## Data section
[start]

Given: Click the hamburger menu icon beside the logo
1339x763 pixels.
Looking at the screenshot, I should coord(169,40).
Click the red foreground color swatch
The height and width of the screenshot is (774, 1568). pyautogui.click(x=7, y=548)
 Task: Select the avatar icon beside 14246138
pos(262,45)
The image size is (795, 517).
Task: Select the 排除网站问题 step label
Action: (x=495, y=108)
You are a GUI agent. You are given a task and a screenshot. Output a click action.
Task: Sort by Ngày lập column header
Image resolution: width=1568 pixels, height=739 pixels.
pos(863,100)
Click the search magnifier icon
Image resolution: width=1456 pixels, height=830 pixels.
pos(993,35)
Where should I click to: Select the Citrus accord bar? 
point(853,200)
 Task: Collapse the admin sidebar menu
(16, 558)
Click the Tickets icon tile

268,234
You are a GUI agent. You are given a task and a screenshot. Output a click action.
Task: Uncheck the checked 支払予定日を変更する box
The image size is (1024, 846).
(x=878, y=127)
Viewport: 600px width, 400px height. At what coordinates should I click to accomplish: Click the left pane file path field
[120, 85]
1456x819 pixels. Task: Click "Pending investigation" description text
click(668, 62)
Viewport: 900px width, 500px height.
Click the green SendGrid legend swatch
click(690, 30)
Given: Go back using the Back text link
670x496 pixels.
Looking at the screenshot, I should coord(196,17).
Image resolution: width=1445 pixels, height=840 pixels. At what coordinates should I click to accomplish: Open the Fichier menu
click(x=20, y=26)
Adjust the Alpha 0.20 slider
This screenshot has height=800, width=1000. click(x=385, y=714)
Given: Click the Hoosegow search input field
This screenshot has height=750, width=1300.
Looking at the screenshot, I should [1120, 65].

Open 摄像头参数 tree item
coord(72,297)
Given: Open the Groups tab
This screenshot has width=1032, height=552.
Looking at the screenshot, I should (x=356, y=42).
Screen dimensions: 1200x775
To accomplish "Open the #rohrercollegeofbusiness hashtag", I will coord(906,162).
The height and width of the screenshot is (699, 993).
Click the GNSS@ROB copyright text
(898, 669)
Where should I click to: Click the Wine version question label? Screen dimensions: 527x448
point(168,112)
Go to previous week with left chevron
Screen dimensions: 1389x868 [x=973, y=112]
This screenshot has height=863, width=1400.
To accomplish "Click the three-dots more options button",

[end]

## Given task
Can you render the stretch from the line containing "1456x819 pixels. Task: Click" through the end of the items as a numbered list, skipping any blank lines?

## Exercise answer
1. 1456x819 pixels. Task: Click "Pending investigation" description text
2. click(668, 62)
3. Viewport: 900px width, 500px height.
4. Click the green SendGrid legend swatch
5. click(690, 30)
6. Given: Go back using the Back text link
7. 670x496 pixels.
8. Looking at the screenshot, I should coord(196,17).
9. Image resolution: width=1445 pixels, height=840 pixels. At what coordinates should I click to accomplish: Open the Fichier menu
10. click(x=20, y=26)
11. Adjust the Alpha 0.20 slider
12. This screenshot has height=800, width=1000. click(x=385, y=714)
13. Given: Click the Hoosegow search input field
14. This screenshot has height=750, width=1300.
15. Looking at the screenshot, I should [1120, 65].
16. Open 摄像头参数 tree item
17. coord(72,297)
18. Given: Open the Groups tab
19. This screenshot has width=1032, height=552.
20. Looking at the screenshot, I should (x=356, y=42).
21. Screen dimensions: 1200x775
22. To accomplish "Open the #rohrercollegeofbusiness hashtag", I will coord(906,162).
23. The height and width of the screenshot is (699, 993).
24. Click the GNSS@ROB copyright text
25. (898, 669)
26. Where should I click to: Click the Wine version question label? Screen dimensions: 527x448
27. point(168,112)
28. Go to previous week with left chevron
29. Screen dimensions: 1389x868 [x=973, y=112]
30. This screenshot has height=863, width=1400.
31. To accomplish "Click the three-dots more options button",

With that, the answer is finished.